Nachts fällt die Blickführung besonders schwer. Geben wir uns tagsüber redlich Mühe, nicht direkt vors Vorderrad zu starren, wirft herkömmliches Abblendlicht im Dunkeln genau dort seinen Lichtkegel auf die Straße. Diese beiden Zubehör-Scheinwerfer wagen sich an die Lösung des Problems. Motorrad Kurvenlicht zum Nachrüsten …

Der Automobilhersteller Cadillac war es, der 1918 an seinem Typ 57 die ersten mitschwenkenden Scheinwerfer für die nächtliche Kurvenfahrt anbot. Offenbar mit Erfolg. 1926 wurde das System zum Patent angemeldet und – montiert auf einer zusätzlichen Stange vor dem Kühler – als lenkbarer Einzel- oder Doppelscheinwerfer sowohl in den Aufpreislisten vieler anderer Automobilhersteller als auch zur Nachrüstung angeboten. Denkbar einfach war die Funktionsweise: Ein Drehgelenk am Scheinwerferfuß und zwei Seilzüge, die mit der Mechanik der Lenkung verbunden ­waren, reichten aus. Platzbedarf und Gewicht spielten damals ohnehin noch keine Rolle.

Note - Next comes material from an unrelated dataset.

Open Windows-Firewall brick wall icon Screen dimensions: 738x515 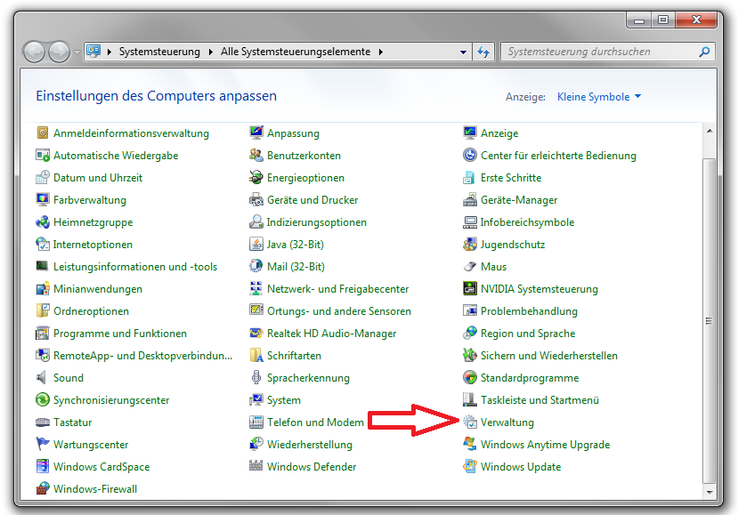click(43, 488)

Motorrad Kurvenlicht ist technisch anspruchsvoll

Dass die clevere Idee nicht zur selben Zeit auch aufs Motorrad übertragen wurde, liegt an dessen vergleichsweise komplizierter Fahrphysik. Ein direkter Zusammenhang von Lenkeinschlag zu Kurvenradius ist hier nicht gegeben. Ein echtes Problem, da der abgeschnittene Lichtkegel des Abblendlichts dem Fahrer mit zunehmender Schräglage den Blick auf den Fahrbahnverlauf nimmt. Um diesen Effekt per Steuerung ausgleichen zu können, muss fort­laufend die Schräglage gemessen werden, was sich nur über ein aufwendiges Kreiselsystem realisieren lässt.

Serie: Der ausgeleuchtete Bereich des Abblendlichts ist hell, aber im Vergleich zu dem, was die Kurvenlichter ausleuchten, relativ klein

BMW stellte ein derartiges System erstmals auf der Intermot 2010 im Luxustourer K 1600 GT vor. Per Spiegel wird hier der Lichtkegel des Xenonscheinwerfers um bis zu 25 Grad geschwenkt. Seit 2016 ist auch in den Topmodellen von Yamahas FJR 1300 ein adaptives Kurvenlicht erhältlich, hier jedoch mit LED-Technik. Doch mittlerweile – mit rund hundert Jahren Verspätung zum Automobil also – bleibt die aufwendige Technik nicht länger feisten Tourern vorbehalten. Selbst für Mittelklasse-Modelle wird seit ein, zwei Jahren ­optionales Kurvenlicht angeboten und in den Reihen von Harley-Davidson sind seit 2020 Modelle mit entsprechendem Häkchen in der Ausstattungsliste zu finden.

Universelle Nachrüstlösungen für Motorrad Kurvenlicht

Doch auch Liebhaber alter Eisen müssen auf dieses Sicherheitsplus nicht zwingend verzichten. Mit Modellen wie von High­sider und J.W. Speaker sind mittlerweile universelle Nachrüstlösungen auf dem Markt. Beide Systeme unterzogen wir einer nächtlichen Praxisprüfung. Dazu machten wir vom Stativ aus Fotos, um aus immer gleicher Perspektive vergleichbare Aufnahmen zu erhalten. ­Zunächst bannten wir bei beiden Scheinwerfern den Lichtkegel des Abblendlichts auf die Speicherkarte. Dann neigten wir die Scheinwerfer so weit, bis sich das volle Kurvenlicht zuschaltete.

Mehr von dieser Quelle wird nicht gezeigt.